Got Our Mojo Workin' - Jeff Fecke writes Blog of the Moderate Left.
He did a piece last Friday, claiming that the left - lefty blogs - had seized the initiative:
"Before the war, the righty blogs had all the mojo. Reading Insty or Lileks or Mitch Berg's site was fun, because they were so damn giddy. They knew they had the momentum, they knew the big issue of the day favored them, and they were joyous.A couple of key points here:Meanwhile, the lefty blogs were either dispairing or furious or, in my case (and a few more notable cases, like TPM), circumspect. The left knew we were on the wrong side of the White House door, and while not all of us opposed the war outright, most all of us were leery, to say the least, at the way the war was sold and prosecuted.
Fast-forward six months, and look around. Kos is at the top of his game, Josh Marshall is witty as Hell, Pandagon has found his voice, Atrios rules, and...well, pretty much any lefty blog you stumble into is sweetness and light, while righty sites grumble about media coverage and why people don't see things like they do.
And I realize something:
We've got the mojo now."
Conservatives have the ball. Once you get the ball - and get over the giddiness of fielding the punt - you have to move the ball down the field.

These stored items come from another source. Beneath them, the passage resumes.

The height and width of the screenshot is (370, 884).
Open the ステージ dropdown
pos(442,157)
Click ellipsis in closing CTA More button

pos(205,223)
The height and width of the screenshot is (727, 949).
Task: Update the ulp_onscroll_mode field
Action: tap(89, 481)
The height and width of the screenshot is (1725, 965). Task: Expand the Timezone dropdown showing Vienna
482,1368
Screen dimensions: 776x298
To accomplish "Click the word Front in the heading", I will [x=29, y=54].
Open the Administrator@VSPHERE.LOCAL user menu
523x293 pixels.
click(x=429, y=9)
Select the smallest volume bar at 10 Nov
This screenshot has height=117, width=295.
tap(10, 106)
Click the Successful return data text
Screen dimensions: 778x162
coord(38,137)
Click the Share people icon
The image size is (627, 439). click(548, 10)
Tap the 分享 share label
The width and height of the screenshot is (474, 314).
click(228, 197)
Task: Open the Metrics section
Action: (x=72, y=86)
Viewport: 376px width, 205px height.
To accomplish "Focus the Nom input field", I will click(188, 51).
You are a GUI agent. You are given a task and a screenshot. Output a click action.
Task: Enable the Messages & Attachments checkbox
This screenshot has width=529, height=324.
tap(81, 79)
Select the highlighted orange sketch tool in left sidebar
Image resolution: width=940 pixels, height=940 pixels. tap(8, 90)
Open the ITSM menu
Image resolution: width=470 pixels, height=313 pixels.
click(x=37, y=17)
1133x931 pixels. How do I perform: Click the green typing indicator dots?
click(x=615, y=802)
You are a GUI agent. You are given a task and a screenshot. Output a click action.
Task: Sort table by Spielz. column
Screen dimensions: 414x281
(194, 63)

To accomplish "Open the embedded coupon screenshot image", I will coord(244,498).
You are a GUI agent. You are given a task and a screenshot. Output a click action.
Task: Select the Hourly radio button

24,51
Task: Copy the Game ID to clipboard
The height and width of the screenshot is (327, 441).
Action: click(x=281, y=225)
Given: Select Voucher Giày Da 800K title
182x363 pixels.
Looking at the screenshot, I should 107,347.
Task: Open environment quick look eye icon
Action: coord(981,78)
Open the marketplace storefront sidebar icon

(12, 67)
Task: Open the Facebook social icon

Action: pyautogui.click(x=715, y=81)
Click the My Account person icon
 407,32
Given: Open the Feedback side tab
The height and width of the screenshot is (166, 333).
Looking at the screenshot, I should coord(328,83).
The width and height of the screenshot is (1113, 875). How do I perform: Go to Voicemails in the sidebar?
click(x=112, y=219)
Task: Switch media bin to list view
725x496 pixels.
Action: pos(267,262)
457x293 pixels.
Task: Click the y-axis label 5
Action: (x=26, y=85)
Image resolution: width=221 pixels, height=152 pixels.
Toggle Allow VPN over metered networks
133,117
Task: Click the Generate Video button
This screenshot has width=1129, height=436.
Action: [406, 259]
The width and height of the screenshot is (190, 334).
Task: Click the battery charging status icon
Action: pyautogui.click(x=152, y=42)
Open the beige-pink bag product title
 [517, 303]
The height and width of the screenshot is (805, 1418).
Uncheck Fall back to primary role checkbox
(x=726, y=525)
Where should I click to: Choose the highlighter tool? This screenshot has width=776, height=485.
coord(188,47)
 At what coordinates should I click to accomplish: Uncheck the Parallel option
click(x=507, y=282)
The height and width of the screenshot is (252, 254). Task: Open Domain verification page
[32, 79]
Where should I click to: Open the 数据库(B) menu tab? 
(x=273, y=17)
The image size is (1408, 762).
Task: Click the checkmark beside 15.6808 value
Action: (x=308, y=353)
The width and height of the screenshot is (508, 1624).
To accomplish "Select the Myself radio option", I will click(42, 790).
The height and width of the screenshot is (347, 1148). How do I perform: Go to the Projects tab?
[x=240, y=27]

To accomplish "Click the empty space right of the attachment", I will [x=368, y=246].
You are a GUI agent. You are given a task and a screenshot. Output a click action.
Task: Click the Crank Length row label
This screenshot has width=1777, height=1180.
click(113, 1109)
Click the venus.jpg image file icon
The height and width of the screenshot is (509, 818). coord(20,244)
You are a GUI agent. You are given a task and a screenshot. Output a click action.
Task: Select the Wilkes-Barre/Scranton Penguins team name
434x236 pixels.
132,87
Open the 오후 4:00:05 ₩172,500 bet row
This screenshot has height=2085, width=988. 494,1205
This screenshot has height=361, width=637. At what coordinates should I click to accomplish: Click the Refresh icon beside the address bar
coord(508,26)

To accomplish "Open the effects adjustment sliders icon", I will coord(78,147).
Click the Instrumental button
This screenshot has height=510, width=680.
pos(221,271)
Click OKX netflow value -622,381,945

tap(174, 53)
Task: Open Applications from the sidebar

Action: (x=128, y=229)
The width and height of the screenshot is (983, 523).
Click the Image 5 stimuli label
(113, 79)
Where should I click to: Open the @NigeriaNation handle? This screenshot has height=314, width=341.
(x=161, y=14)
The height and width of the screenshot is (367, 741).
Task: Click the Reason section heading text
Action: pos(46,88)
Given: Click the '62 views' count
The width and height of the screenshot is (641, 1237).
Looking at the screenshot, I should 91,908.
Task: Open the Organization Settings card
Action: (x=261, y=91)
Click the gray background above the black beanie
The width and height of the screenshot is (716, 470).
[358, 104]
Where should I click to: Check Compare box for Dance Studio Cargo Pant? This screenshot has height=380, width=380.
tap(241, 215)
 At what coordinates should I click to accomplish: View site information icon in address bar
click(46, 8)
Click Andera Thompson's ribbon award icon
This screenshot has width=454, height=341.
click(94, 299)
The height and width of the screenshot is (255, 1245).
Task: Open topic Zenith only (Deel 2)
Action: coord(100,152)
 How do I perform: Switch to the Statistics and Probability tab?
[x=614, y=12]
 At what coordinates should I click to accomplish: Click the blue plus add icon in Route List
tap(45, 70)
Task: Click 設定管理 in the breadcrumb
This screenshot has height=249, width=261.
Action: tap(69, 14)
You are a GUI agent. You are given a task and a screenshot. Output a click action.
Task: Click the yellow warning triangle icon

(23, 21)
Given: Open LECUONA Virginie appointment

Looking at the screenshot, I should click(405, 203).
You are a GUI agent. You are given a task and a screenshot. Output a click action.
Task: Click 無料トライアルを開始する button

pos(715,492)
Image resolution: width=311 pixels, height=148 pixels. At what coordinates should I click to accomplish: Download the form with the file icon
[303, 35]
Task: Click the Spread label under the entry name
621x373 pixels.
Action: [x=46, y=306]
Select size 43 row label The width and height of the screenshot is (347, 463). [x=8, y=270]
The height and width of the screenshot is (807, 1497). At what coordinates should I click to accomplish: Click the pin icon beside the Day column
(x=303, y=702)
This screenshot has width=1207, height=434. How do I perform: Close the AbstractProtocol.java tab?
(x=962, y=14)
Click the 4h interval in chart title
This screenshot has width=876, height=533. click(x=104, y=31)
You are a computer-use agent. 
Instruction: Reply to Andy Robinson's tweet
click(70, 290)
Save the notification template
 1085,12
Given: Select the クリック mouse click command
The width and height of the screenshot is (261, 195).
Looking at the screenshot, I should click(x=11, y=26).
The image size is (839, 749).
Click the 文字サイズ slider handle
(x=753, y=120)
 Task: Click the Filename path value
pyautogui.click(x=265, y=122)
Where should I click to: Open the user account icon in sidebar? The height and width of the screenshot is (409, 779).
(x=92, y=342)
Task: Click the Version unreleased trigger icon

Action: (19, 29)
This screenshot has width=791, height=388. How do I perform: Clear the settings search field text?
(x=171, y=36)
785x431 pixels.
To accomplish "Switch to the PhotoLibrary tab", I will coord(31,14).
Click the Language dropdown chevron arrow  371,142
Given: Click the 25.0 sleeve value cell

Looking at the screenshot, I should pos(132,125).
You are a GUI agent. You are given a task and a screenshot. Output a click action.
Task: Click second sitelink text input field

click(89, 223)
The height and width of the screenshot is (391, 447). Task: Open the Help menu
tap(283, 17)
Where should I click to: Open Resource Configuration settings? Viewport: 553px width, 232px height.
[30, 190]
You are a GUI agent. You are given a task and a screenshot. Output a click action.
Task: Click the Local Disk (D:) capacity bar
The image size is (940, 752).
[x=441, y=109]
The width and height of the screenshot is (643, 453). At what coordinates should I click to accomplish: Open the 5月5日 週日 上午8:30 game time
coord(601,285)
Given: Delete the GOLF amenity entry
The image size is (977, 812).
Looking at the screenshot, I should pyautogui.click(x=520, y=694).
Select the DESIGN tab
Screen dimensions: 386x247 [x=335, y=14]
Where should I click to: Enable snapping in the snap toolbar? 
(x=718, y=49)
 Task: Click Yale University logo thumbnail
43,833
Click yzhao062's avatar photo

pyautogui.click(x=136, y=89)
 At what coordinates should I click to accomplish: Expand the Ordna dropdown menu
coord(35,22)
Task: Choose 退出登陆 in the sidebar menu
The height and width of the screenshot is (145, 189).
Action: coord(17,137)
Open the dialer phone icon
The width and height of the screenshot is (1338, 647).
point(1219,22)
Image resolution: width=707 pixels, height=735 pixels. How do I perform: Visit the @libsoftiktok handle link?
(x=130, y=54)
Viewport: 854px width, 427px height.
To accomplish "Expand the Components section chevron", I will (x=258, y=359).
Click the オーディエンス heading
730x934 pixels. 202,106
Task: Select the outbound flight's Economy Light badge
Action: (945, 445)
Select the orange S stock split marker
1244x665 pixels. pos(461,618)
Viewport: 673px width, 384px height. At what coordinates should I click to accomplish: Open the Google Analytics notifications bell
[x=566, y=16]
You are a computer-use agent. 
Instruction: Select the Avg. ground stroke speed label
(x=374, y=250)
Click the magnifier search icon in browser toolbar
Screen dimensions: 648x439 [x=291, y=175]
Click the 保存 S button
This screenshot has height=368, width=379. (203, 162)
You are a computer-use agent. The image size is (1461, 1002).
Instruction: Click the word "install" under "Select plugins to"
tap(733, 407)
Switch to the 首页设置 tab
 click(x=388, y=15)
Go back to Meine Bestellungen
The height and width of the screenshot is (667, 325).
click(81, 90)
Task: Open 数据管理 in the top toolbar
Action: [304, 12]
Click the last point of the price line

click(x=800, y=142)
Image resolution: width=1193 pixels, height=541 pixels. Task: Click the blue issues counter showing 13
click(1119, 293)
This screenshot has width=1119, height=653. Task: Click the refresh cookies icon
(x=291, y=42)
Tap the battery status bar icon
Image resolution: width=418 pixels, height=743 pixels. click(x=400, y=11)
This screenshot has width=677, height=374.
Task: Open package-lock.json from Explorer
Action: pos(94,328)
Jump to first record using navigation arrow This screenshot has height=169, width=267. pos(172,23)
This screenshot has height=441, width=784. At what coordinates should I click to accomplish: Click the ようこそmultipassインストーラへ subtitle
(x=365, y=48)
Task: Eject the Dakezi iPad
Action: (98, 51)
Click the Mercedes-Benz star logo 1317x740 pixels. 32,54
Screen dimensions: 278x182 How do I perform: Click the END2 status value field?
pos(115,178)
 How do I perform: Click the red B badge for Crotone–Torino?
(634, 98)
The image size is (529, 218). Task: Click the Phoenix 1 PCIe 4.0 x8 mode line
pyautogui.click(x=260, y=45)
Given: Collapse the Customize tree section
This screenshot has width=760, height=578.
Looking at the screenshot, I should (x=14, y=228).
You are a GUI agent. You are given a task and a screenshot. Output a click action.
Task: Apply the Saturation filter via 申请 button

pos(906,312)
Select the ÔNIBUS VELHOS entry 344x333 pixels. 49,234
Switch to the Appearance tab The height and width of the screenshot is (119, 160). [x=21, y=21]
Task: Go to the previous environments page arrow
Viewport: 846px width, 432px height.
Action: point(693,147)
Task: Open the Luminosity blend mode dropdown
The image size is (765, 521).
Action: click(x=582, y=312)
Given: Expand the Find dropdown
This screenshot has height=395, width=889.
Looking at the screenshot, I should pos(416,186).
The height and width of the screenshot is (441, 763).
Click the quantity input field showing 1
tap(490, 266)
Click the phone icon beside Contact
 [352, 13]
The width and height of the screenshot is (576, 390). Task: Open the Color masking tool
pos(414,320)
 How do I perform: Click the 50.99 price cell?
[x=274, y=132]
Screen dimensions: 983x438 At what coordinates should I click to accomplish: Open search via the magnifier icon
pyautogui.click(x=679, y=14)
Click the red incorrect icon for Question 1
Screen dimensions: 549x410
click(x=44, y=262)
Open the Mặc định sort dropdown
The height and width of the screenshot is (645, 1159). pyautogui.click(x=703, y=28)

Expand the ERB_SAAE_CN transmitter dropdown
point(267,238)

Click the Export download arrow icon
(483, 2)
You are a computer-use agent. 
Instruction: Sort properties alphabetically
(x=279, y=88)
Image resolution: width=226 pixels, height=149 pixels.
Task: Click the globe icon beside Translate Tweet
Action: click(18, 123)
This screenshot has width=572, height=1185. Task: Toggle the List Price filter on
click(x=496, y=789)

And the hogs on the front line - conservatives and Republicans nationwide, in the streets and on the internet - are hunkering down, listening to the Democrat cheerleaders prancing about the left sideline: "We got the mojo! Look at the polls!", waiting for the snap, listening for an audible ...
Mojo, Schmojo. We've got the ball. Until they get the ball away from us, it's our game to lose. By the same token, it's ours to win.
We're in that in-between time - no major news is going on, just the daily grind of winning a limited counterinsurgency war, conducting a war on terror that's moved to the shadows, out of media range, and carrying out politics-as-usual in a country that barely realizes it's at war, getting ready for an election (against a full-court hostile media press). It's not a time for giddiness, for "mojo"; it's a time for hard work and grim determination.
Third and five is not about giddiness or mojo. It's about toughing it out.